Mutual respect can end the strife

By Lii Ding-tsann 李丁讚

Popular movements serve a necessary function in a democracy by constantly renewing and revitalizing the government. However, we should be more cautious about mass movements that have a divisive effect.

Demonstrations between opposing groups can only harden their resistance to one another and cannot resolve the issue that separates them. Therefore, I call for an end to antagonism between the various pro and anti-President Chen Shui-bian (陳水扁) movements and an immediate beginning of dialogue and reconciliation among all Taiwanese.

Civil society has long been impinged upon by politics. Fierce opposition between political parties has entangled society in a constant battle that only has one purpose: to defeat the other side. This behavior is more representative of groups of animals in which both sides are caught in an eternal cycle of fighting and dying, winning and losing, without ever questioning whether they are right or wrong. Slowly, society's system of values collapses. This is the main factor in our moral decline.

Most importantly, a society constantly at odds with itself is incapable of developing into a civilized community because it is forever caught up in barbarism and violence. Without an end to strife and hostility, a civilized society is unattainable. True social reform is impossible as well, much less the fulfillment of any long-term plan.

To escape this, the citizenry must step into the public arena and open up dialogue, find common ground and forge an agreement on what kind of political structure they want.

Deadlocks are essentially between society and the government, not within society itself. This is the fundamental principle of democratic governance. But in Taiwan, the divisions that political society have created within civil society have led to turmoil which in turn allows the government to control it. This is the biggest problem facing Taiwan's civil society and democratic governance.
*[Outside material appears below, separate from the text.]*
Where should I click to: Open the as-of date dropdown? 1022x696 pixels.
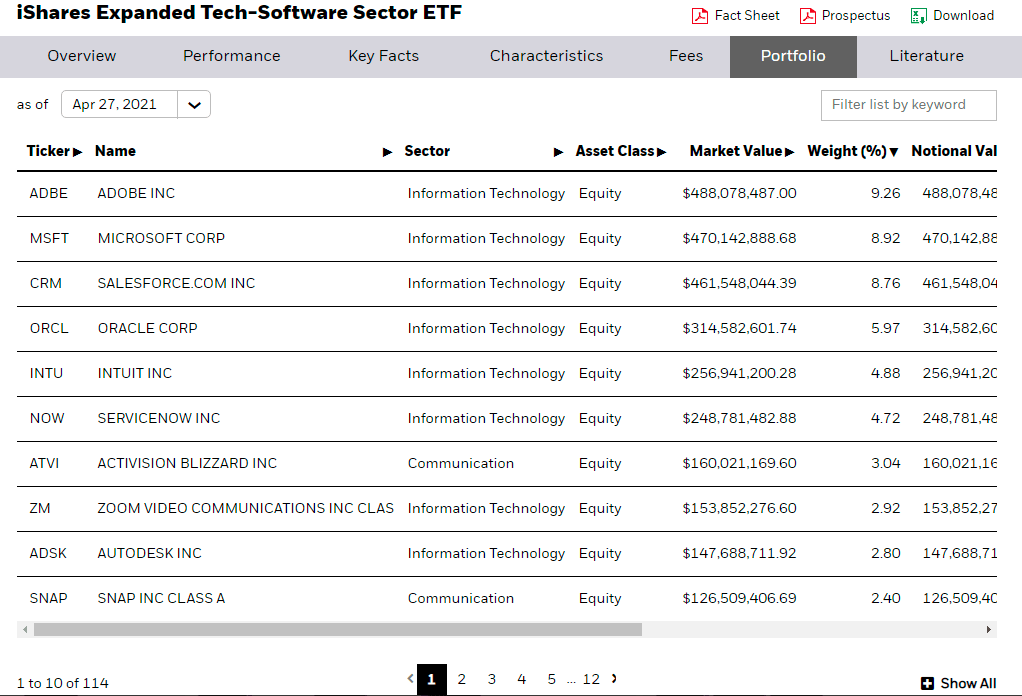[x=120, y=104]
Therefore I call on both sides to engage in dialogue and begin to listen to each other. Chen's supporters do not identify with Chen as much as they seem to do. They are motivated by their memories of the past crimes of the Chinese Nationalist Party (KMT) and are unwilling to let the KMT benefit from Chen being toppled.

This may just be a "historical matter" to some, but it is still very much alive within the hearts of many Taiwanese. I believe that only by addressing today's political dispute in its full historical context can it be resolved.

The Million Voices Against Corruption initiated by former Democratic Progressive Party chairman Shih Ming-teh (施明德) started off as a movement purely concerned with Taiwan's constitutional government and was free from any overt involvement by political parties. However, it inevitably settled into the same old lines of confrontation.

The campaign provoked a fierce reaction as it traveled to Taiwan's central and southern regions, demonstrating just how deep-rooted and serious these "historical matters" are to many people. This is an important lesson for all Taiwanese to study, including those in the anti-Chen camp.

Therefore I appeal to all anti-Chen demonstrators to face Taiwan's past and seek to promote dialogue with pro-Chen demonstrators. While you demand that Chen bear his political responsibilities, also demand that the KMT accept its historical responsibilities.